Army is interrogating the three from Jammu and Kashmir Light Infantry for alleged links with Lashkar-e-Taiba.
None | By HT Correspondent, New Delhi
UPDATED ON JUL 27, 2006 05:05 AM IST

As the Army is interrogating three soldiers from the Jammu and Kashmir Light Infantry for their alleged links with the Lashkar-e-Taiba (LeT), it has experts worried. For, this is the first time in the history of insurgency in Jammu and Kashmir that there is a suspicion of Army personnel having terror links.

Army sources said the names of the jawans cropped up during the interrogation of an LeT terrorist, picked up from the Rajouri area in a joint operation with the state police on June 15. He revealed that the Army men were providing logistics support to militant cadres. Sources identified the soldiers being questioned as Sepoy Abdul Haq, Lance Naik Mohammed Shakeel and Naik Mohammed Sharif.

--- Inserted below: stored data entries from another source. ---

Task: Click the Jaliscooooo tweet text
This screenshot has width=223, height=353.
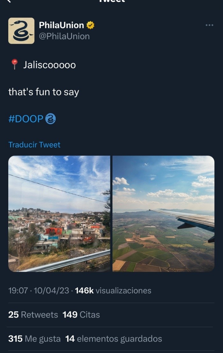Action: 49,65
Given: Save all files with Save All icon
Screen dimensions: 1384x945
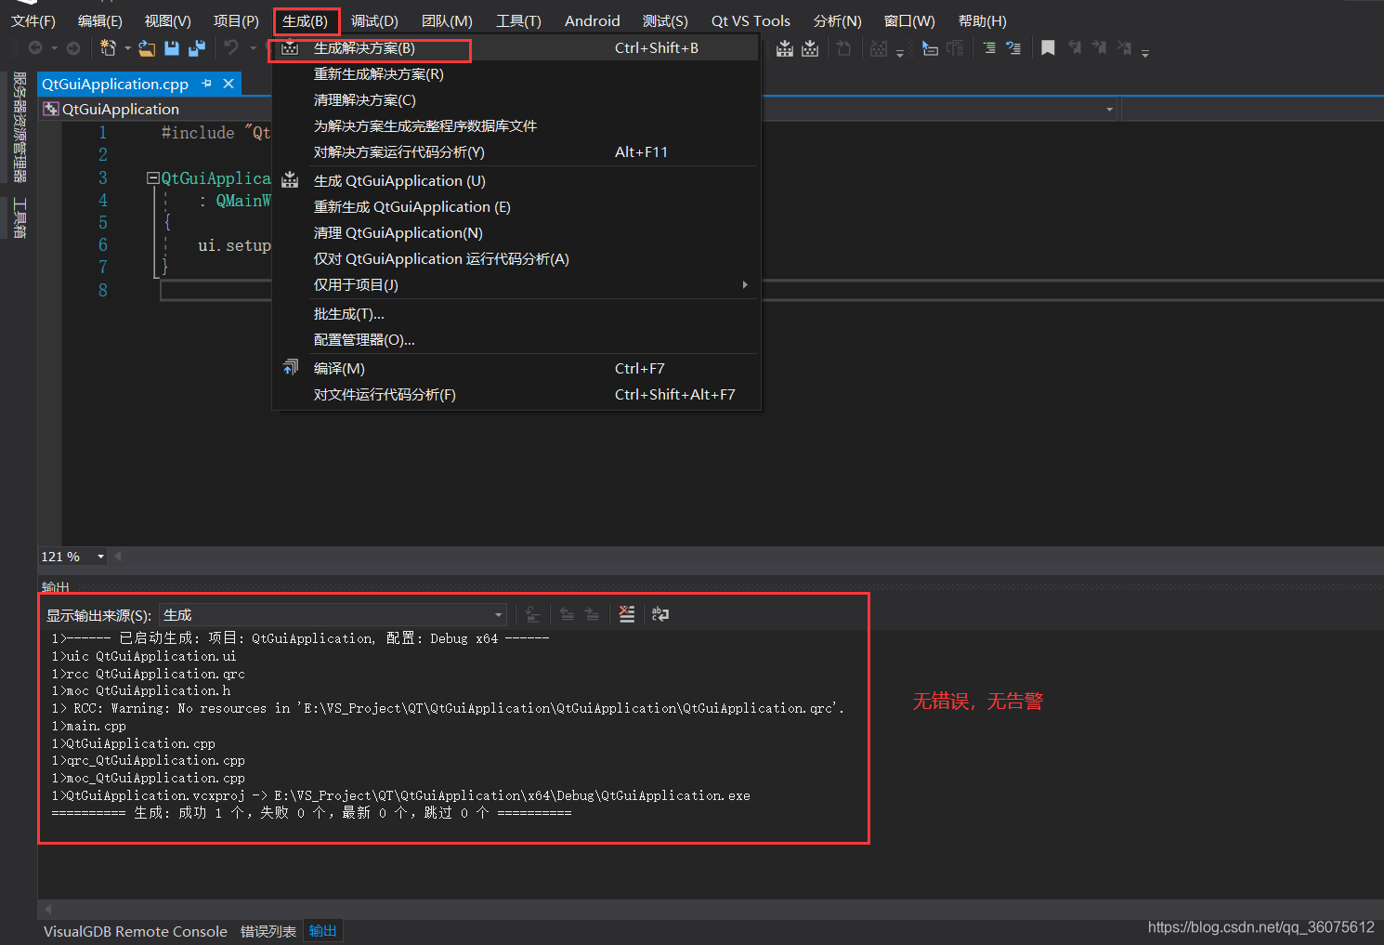Looking at the screenshot, I should click(x=196, y=46).
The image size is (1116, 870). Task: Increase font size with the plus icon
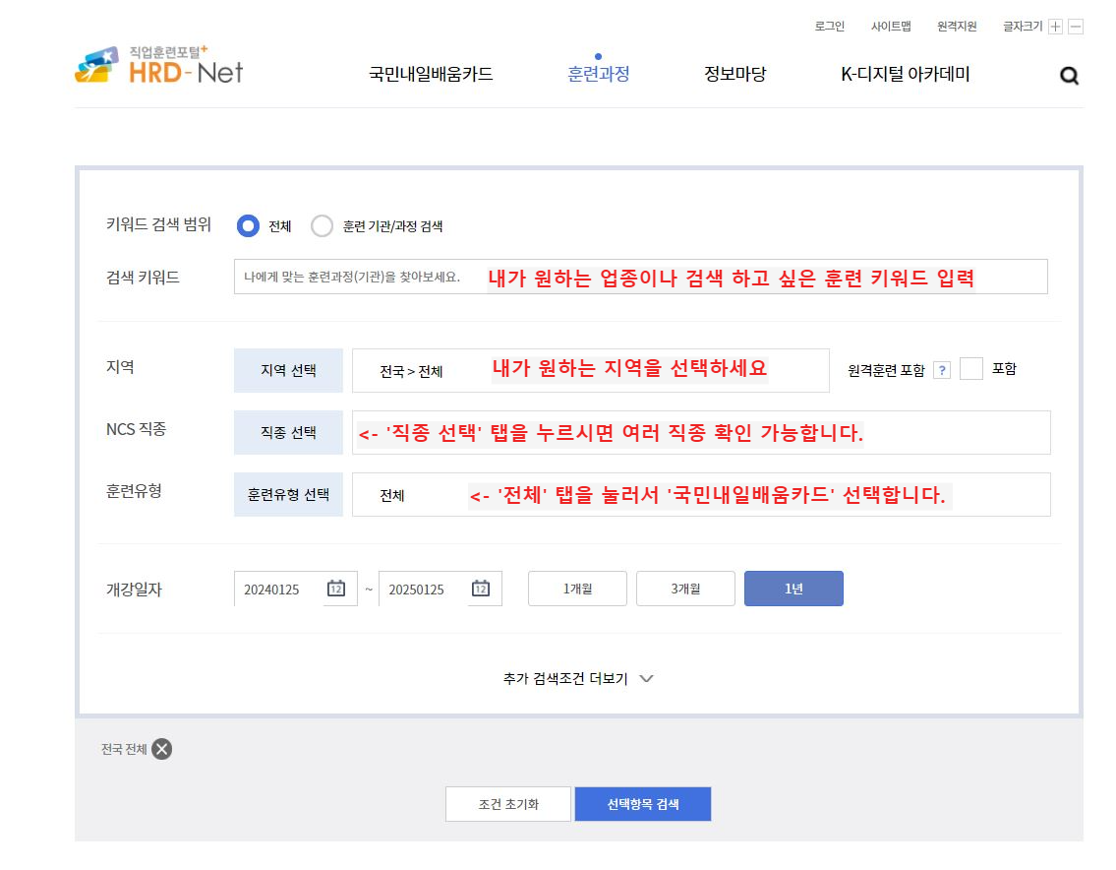tap(1057, 26)
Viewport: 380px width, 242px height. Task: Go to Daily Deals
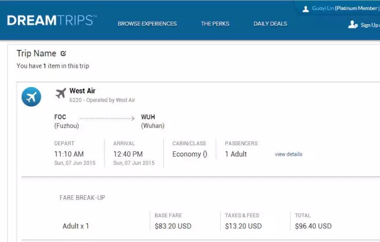[x=270, y=24]
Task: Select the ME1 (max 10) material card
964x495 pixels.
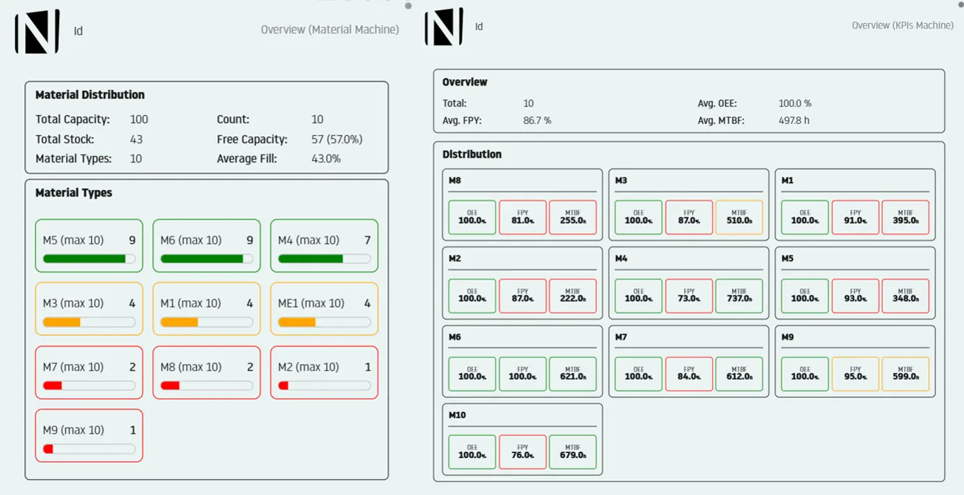Action: point(324,309)
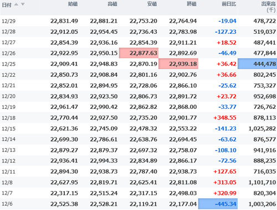Select the 高値 column header
This screenshot has height=210, width=277.
112,4
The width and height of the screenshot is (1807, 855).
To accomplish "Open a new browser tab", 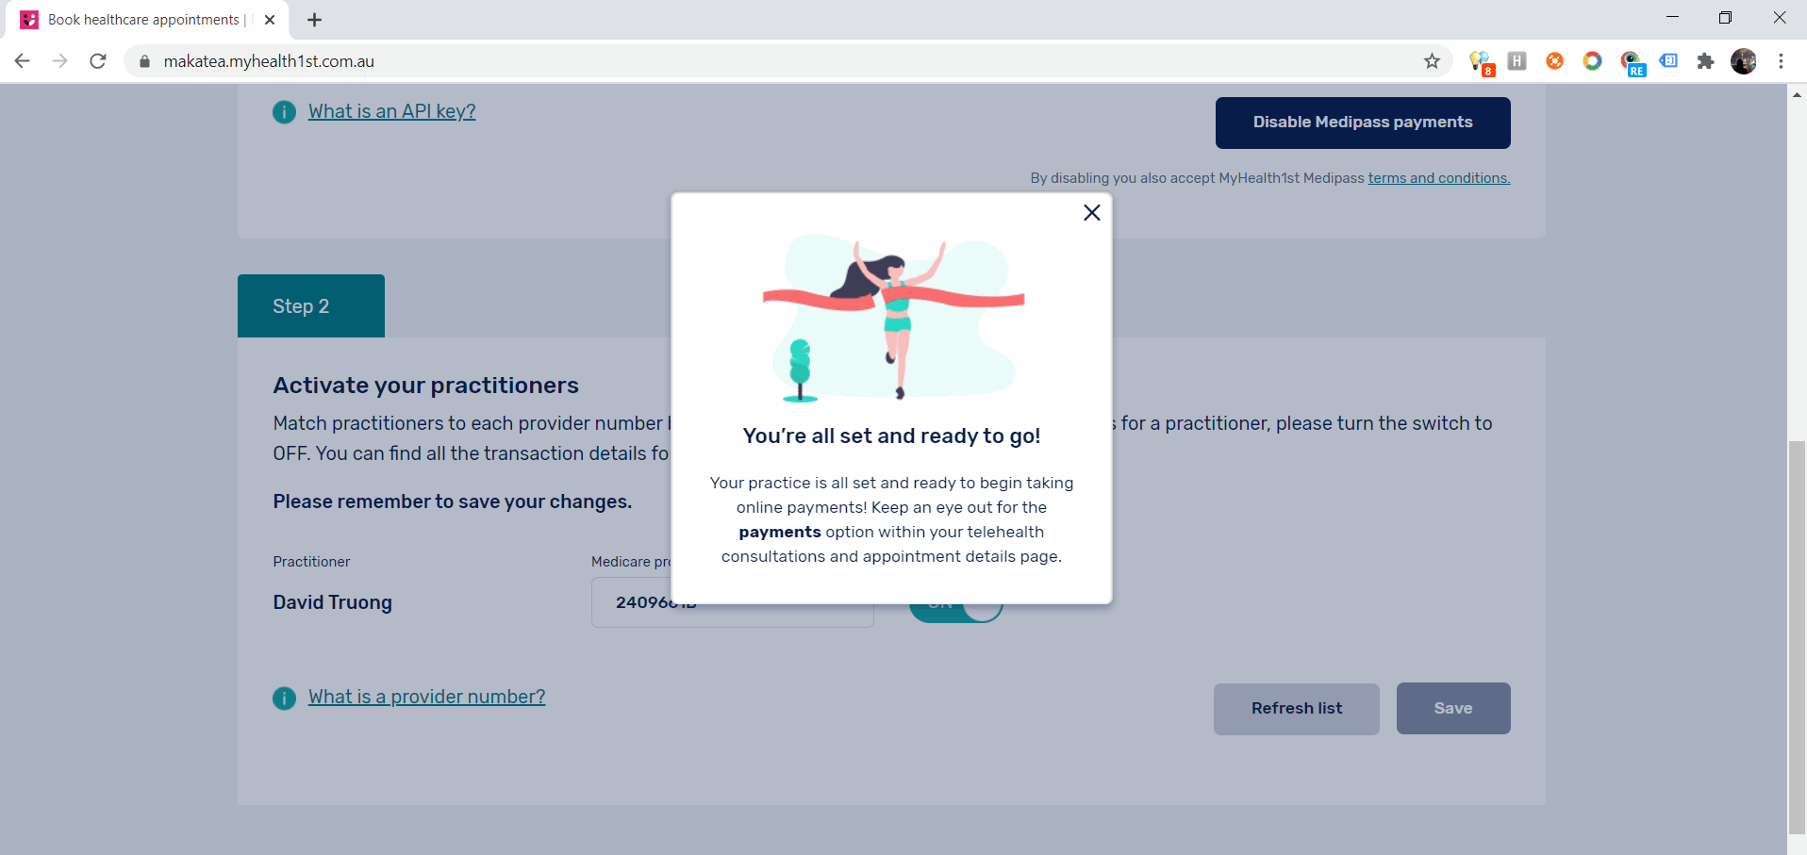I will pos(315,20).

Under arrest since “early July”, the Army personnel have admitted to their interrogators that they provided support to terrorists after they threatened to eliminate their families living in villages along the Line of Control (LoC) in Poonch district. Many in the defence establishment feel it would be incorrect to suggest the likelihood of terrorist infiltration in the force on the basis of a stray incident.

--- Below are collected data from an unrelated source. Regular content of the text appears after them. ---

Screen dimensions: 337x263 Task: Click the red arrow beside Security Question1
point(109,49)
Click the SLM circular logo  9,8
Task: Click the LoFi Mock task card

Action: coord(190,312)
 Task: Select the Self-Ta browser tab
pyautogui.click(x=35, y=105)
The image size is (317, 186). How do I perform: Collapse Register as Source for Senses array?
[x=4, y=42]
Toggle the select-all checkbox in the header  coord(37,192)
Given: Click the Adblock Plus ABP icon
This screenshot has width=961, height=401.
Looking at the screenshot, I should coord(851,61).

However, the present case does illustrate that the Army cannot afford to consider its own personnel above suspicion and there’s a pressing need to devise a mechanism to prevent the recurrence of such cases. A senior Army official said, “We will have to closely monitor problems being faced by jawans. They are usually given detailed briefings when they proceed on leave and debriefed when they rejoin duty. But it’s clear that security measures need to be strengthened and enforced.”

The Army, however, does not think that putting its personnel under surveillance is the answer. “It could affect troop morale. We have to fight as a cohesive unit and there’s no room for distrust,” he pointed out.

Lieutenant General JS Dhillon (retd), who served as director general of military intelligence from 1994-95, suggested administration at unit level should be ramped up to pre-empt jawans from falling into such traps. He said, “If unit commanders are more alert, it will not be difficult to identify the bad hats. The scenario is not worrisome right now but we cannot afford to be complacent.”

Home Minister Shivraj Patil on Wednesday informed the Rajya Sabha that the two persons arrested by the Jammu and Kashmir police for possible links with the LeT are from the India Reserve Battalion.